The dry riverbed finds no thanks for its past is a sculpture exhibition by Beijing-based artist Zheng Lu (b. 1978, Chifeng, Inner Mongolia). The show features a new body of work, Tide Crossing, inspired by the poetry of Rabindranath Tagore alongside recent sculptures from the artist’s celebrated Water in Dripping series, which has garnered international attention.
Zheng is known for his technically ambitious sculptures, often focusing on water, which have been exhibited in museums and public spaces around the world, including a massive cascading work at Hengdian World Studios, known as Chinawood, in Hangzhou, China; a twenty-three-foot-tall steel sculpture installed in a residential complex on Jersey in the Channel Islands; and a twenty-foot-tall stainless-steel sculpture exhibited in Dag Hammarskjöld Plaza adjacent to the United Nations in New York, now in a private collection in the United States.

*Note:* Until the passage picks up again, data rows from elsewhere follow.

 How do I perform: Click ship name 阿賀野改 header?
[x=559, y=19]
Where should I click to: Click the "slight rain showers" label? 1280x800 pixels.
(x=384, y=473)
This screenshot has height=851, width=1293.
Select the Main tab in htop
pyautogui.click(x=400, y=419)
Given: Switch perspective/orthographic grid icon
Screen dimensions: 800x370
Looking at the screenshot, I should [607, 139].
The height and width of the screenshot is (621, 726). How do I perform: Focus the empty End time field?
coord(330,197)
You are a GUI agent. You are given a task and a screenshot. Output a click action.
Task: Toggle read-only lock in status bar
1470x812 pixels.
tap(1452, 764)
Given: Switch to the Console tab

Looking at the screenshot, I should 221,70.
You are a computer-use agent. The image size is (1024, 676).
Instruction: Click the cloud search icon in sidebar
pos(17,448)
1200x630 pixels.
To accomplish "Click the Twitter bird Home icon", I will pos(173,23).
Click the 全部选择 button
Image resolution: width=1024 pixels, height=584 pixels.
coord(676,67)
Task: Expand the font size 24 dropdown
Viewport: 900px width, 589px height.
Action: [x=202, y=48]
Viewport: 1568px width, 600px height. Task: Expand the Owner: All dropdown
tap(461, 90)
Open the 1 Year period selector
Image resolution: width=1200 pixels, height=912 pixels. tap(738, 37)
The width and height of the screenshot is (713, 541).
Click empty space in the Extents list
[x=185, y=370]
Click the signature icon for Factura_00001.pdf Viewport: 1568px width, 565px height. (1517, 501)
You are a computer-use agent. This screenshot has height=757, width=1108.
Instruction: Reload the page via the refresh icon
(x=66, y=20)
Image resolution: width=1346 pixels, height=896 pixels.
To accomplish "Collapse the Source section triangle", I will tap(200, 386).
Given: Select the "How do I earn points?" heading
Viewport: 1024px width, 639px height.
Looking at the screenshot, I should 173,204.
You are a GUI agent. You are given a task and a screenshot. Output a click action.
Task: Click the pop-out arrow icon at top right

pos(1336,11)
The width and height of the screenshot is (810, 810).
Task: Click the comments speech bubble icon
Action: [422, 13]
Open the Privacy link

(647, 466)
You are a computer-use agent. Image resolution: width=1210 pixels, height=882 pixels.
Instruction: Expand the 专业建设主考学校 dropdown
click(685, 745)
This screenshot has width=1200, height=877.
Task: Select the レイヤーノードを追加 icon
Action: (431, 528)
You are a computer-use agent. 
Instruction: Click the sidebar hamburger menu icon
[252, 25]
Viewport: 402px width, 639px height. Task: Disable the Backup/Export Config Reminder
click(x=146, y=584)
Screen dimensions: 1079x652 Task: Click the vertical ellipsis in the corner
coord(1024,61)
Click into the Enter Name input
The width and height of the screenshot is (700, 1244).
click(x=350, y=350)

Zheng comes from a literary family and often draws from poetry and traditional Chinese philosophy as a conceptual foundation for his work. This exhibition takes its title from a line in Stray Birds, a collection of poems by Rabindranath Tagore (1861–1941), the first Asian Nobel laureate whose poetry, fiction, music and art have touched the lives of people all over the world, particularly in China, where his historic visit in 1924 marked a significant milestone in China-India relations.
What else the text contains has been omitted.